→ **RAW RECORDS**:

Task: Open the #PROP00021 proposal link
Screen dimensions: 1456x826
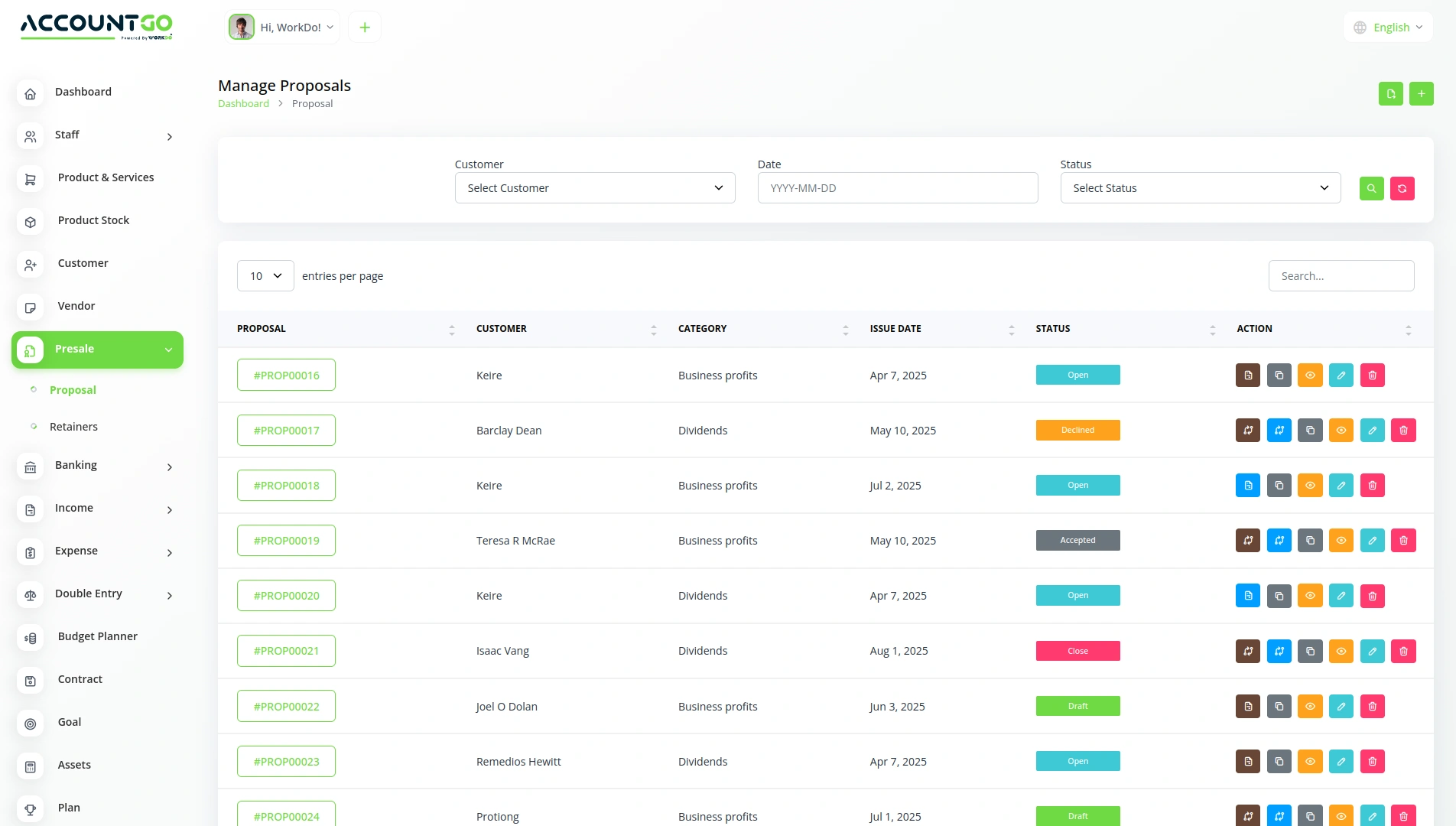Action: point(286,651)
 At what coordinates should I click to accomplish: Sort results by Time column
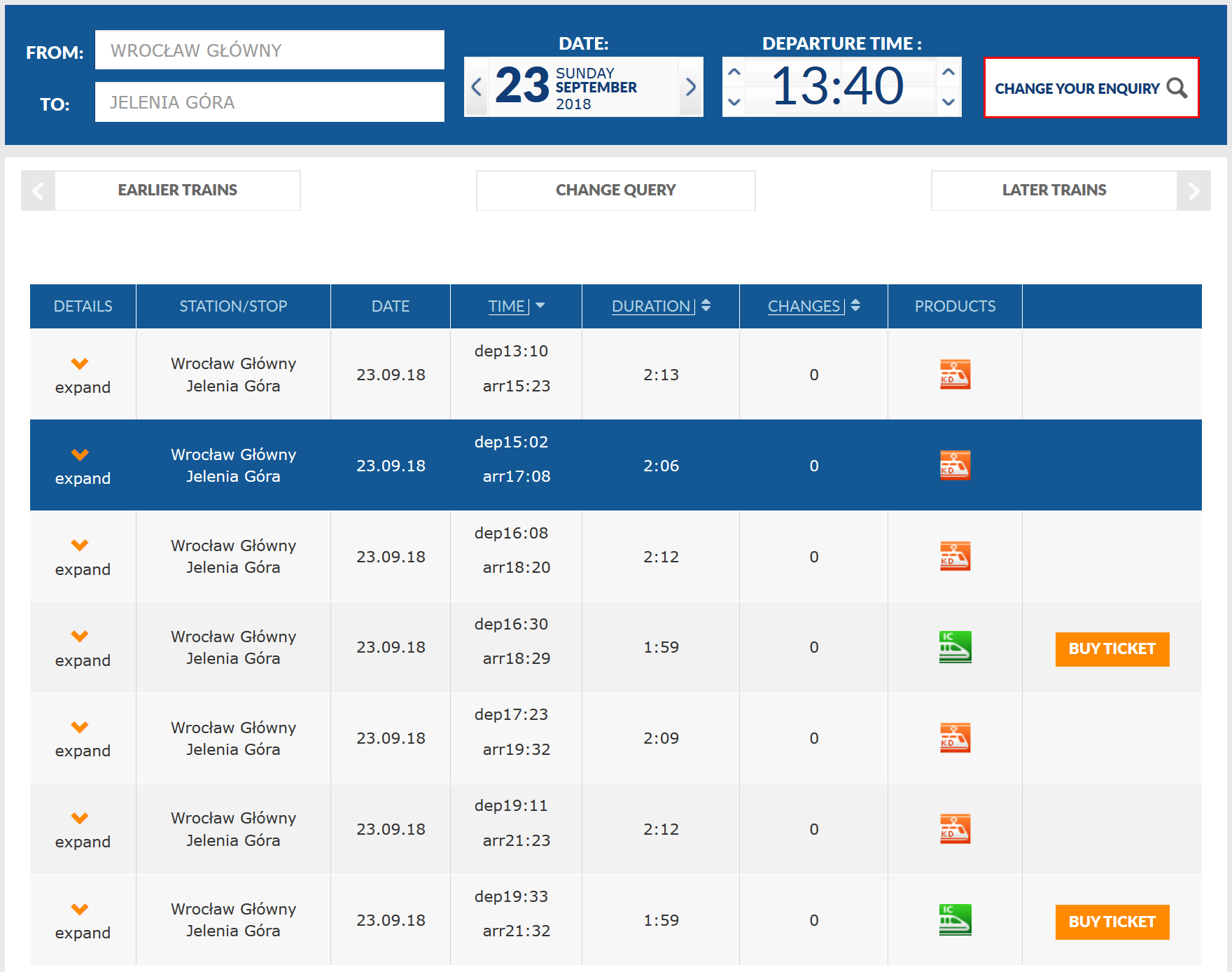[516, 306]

→ **TO DO**: Copy out the entries word for word, starting with the line containing "At what coordinates" and going on through the last line of the entries. Leave the pictures out.

→ **TASK ANSWER**:
 At what coordinates should I click to accomplish: Sort results by Time column
[516, 306]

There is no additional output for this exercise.